V Nanammal started doing yoga when she was 8, picking up the basics from her father, who was a martial artist. She then continued learning the secrets of the practice under the guidance of her grandfather, in her home town of Coimbatore, India’s Tamid Nadu state. After getting married, Nanammal continued learning yoga from her father-in-law, and soon started teaching others. The elderly yoga instructor says that she never stopped practicing yoga for the last nine decades of her life, and credits it for her good health and incredible flexibility. She claims to have never been to the hospital or even taken any kind of medicine. “I never stopped practicing yoga at any point in my life. That’s the secret of my health,” she says.

Most 98-year-olds are thankful to still be able to move around without the help of canes or crutches, but V Nanammal is fit enough to execute yoga asanas that practitioners in their prime cannot, including the “peacock”, “raised lotus”, “bridge” and headstand. Even the difficult “halasana” poses no difficulties for the very flexible instructor. Every day, she holds classes for at least 100 students at her house in Coimbatore, and preaches about the benefits of practicing the art paired with a healthy diet.

“I aspire to achieve her fitness,” one of her students told the Deccan Herald. “She can do things we still struggle to do even after several years,” another added.

“My mother can do all the difficult asanas, including the painful “peacock” asana where the body is held in a horizontal position by the strength of the arms alone,” said Nanammal’s son, V Balakrishnan. who is also a yoga instructor.

“I wear only our tradition sari. Still I can do more than 50 asanas,” Nanammal said. “I do yoga before I go to bed and I do yoga with my students when I get up in the morning. As far as my body is concerned, it keeps me flexible. I will stiffen up terribly if I didn’t do it.”

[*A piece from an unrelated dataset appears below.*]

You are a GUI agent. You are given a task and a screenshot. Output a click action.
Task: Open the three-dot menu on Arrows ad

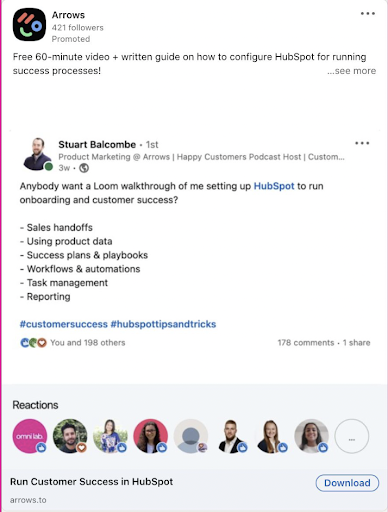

Nanammal’s students come form all walks of life and range from children as young as six, to women in their 60s and 70s, but they’re all in awe of her fitness and dedication. They’ve taken to calling themselves “paethees” (granddaughters in Tamil), in honor of their teacher, who treats them like her children.

V Nanammal has won multiple gold medals and trophies in yoga competitions in India, and word of her amazing flexibility at an advanced age reached yoga federations around the world, many of which extended her invitations to come demonstrate her skills to their students. “She had rejected offers from several yoga federations across the world as she does not know English,” Nanammal’s son said.

 

The nonagenarian claims that around 600 students that learned yoga from her have become yoga instructors themselves, promoting the benefits of the practice all around the world. She continues to teach herself, and is focused on raising awareness among women, mainly girl students, about the health benefits yoga techniques.

Nanammal, is the second oldest yoga instructor in the world, behind Tao Porchon-Lynch, who at 98 is only a few months older. Both women are an inspiration.